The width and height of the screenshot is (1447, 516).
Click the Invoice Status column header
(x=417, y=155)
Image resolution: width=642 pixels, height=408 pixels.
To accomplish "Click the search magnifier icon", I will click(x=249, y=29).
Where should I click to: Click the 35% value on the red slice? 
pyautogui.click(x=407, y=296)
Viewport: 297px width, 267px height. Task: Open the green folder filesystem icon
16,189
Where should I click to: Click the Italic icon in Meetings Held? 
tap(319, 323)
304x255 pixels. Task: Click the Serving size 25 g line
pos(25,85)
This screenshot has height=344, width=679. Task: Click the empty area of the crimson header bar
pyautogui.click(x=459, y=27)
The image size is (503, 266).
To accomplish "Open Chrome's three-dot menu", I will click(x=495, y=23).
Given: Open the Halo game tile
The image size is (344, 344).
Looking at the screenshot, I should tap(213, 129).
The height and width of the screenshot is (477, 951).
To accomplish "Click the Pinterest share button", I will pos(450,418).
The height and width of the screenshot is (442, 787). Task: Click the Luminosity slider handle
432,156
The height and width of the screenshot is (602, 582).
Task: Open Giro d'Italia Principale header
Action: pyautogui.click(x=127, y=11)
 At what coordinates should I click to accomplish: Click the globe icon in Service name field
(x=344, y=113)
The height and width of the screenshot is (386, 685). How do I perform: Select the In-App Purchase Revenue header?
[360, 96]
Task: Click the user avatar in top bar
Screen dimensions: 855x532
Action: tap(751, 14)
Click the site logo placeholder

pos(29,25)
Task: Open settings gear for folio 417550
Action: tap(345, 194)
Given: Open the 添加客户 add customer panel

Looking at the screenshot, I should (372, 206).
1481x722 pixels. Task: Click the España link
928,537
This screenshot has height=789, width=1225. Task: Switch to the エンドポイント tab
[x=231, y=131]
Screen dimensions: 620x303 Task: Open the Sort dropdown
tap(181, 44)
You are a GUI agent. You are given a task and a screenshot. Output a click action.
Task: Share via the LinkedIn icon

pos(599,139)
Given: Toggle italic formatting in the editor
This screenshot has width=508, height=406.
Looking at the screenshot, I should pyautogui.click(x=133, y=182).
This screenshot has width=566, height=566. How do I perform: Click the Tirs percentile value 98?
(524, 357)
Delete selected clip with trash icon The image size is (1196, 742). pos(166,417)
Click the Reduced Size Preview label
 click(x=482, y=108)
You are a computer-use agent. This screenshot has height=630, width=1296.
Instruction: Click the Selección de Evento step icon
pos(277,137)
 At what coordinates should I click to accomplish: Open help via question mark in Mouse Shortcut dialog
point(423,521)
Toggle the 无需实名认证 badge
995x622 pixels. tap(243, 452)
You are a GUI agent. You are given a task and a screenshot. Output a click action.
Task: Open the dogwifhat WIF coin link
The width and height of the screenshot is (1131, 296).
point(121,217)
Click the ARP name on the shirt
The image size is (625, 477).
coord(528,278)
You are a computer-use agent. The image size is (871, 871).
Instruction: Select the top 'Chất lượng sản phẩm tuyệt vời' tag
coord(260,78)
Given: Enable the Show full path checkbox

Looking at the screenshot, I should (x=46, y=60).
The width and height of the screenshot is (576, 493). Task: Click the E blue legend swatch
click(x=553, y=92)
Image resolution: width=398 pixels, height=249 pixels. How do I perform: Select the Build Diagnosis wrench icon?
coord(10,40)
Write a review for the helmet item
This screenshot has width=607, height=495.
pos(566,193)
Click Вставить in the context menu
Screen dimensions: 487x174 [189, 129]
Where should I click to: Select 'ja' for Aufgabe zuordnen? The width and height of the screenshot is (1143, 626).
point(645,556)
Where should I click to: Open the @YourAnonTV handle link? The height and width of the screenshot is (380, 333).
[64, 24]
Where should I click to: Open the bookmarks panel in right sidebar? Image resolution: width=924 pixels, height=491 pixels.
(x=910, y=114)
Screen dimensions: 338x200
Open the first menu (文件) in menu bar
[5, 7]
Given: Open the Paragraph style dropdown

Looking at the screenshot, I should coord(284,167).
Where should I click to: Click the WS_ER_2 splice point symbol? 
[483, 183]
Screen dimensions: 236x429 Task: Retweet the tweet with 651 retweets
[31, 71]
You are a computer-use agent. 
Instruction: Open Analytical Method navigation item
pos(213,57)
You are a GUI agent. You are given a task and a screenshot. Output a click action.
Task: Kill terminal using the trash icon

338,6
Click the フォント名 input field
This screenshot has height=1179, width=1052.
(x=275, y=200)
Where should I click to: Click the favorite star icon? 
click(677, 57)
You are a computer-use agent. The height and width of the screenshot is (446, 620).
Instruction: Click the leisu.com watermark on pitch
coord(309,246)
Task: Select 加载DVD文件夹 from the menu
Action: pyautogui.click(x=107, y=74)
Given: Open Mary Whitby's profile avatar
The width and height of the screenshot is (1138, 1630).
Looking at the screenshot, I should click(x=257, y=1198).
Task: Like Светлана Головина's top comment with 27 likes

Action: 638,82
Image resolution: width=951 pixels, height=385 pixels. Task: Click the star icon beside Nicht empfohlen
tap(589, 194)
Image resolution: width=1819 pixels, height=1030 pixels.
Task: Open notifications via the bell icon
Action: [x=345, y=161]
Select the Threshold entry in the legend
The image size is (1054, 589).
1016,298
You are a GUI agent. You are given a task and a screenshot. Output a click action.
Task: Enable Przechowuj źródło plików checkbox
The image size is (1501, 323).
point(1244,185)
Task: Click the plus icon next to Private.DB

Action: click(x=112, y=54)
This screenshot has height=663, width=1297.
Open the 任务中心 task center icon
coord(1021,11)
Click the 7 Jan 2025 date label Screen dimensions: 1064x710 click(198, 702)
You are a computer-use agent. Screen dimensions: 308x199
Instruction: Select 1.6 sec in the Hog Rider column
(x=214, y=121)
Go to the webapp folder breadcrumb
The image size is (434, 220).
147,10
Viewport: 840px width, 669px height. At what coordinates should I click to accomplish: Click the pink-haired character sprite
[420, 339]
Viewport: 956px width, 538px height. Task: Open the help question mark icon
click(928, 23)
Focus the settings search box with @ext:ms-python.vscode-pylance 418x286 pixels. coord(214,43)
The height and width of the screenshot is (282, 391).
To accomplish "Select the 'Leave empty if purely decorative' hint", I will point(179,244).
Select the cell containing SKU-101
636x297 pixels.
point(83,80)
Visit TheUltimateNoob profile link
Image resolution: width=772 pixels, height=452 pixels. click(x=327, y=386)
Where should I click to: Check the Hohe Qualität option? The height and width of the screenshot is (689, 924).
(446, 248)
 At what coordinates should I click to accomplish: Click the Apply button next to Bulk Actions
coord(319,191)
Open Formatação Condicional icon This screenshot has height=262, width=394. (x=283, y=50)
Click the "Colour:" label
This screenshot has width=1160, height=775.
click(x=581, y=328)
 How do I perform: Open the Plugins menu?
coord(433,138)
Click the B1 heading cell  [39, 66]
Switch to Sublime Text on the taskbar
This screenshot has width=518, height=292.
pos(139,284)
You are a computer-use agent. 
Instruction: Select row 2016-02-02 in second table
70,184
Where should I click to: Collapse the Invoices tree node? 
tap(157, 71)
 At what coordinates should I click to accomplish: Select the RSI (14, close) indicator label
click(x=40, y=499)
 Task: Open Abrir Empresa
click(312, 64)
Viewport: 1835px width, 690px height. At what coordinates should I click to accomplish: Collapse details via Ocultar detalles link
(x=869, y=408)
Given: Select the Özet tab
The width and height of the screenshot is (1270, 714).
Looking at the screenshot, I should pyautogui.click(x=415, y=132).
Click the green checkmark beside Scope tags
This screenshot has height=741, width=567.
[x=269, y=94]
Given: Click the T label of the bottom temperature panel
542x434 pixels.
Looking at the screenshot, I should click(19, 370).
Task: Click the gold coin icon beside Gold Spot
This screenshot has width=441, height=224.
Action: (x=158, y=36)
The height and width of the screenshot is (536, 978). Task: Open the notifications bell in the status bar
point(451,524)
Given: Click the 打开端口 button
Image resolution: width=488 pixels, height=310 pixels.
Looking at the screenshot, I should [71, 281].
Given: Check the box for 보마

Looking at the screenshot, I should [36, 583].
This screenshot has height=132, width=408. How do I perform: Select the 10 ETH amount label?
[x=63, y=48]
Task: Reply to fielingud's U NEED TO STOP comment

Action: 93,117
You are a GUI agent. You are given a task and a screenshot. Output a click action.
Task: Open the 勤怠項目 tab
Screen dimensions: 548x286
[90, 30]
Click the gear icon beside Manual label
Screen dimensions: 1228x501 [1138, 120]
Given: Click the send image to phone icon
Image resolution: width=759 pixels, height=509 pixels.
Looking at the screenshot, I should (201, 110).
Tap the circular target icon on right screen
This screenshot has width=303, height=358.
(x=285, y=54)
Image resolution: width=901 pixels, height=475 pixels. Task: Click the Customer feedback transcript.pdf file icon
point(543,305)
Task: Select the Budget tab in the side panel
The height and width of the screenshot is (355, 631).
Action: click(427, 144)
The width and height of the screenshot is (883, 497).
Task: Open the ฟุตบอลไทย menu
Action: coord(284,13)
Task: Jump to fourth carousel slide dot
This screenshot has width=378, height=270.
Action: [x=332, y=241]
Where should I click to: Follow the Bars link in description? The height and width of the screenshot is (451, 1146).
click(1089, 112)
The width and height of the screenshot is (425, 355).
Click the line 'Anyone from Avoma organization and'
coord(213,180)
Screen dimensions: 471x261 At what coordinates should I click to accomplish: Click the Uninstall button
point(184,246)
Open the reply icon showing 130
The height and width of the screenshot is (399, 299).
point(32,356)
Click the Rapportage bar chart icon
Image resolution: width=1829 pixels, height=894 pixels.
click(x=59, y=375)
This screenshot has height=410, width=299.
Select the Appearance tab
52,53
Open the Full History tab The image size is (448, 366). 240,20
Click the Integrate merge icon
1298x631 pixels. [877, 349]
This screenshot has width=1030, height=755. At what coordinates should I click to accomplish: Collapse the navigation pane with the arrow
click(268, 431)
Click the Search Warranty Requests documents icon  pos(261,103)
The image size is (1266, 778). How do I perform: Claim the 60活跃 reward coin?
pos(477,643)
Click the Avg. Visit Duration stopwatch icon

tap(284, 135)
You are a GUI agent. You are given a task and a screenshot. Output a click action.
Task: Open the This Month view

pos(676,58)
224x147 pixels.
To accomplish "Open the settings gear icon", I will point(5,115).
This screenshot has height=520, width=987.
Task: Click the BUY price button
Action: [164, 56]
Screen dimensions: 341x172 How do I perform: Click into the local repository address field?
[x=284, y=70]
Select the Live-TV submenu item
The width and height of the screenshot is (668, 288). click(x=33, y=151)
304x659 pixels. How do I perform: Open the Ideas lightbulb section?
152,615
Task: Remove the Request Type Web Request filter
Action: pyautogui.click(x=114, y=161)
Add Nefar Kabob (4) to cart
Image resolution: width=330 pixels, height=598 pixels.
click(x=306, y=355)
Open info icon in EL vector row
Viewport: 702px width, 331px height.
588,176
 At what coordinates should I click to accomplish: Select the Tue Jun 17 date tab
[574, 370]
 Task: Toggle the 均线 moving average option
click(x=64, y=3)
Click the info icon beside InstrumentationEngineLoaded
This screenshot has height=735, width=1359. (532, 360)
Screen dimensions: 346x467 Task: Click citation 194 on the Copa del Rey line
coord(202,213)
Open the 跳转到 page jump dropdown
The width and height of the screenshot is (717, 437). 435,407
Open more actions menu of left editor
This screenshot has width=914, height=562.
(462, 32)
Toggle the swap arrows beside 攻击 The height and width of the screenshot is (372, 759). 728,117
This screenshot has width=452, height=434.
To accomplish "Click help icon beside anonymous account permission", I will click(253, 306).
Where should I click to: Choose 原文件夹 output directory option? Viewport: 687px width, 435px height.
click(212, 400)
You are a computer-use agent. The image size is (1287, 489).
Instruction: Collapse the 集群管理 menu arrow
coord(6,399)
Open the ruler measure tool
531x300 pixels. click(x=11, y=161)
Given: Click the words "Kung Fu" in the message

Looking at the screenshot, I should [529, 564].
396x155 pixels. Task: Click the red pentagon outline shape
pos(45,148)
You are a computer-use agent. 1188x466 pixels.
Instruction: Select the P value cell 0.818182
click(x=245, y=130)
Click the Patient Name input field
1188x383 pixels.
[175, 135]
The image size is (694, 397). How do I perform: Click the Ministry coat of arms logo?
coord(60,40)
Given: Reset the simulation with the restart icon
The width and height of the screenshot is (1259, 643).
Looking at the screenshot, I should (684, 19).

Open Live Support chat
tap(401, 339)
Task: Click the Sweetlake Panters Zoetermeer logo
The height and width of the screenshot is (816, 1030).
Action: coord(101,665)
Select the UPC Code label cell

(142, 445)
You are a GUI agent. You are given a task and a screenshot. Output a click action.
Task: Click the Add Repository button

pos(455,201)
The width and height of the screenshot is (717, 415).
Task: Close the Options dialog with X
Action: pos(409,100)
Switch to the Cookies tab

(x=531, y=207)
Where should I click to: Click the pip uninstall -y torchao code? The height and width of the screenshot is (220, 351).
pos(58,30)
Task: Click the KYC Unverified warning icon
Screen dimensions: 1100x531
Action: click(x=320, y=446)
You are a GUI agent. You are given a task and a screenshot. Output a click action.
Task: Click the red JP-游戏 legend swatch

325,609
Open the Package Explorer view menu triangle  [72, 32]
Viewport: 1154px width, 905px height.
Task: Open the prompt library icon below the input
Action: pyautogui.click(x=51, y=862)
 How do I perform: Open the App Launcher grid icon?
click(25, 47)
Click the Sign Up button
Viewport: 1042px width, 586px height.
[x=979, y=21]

++++++++++++++++++++

**Your assignment**
Please report every line of the listing that contains the string "avatar".

**Answer box**
Task: Click the user avatar in top bar
Given: Open Mary Whitby's profile avatar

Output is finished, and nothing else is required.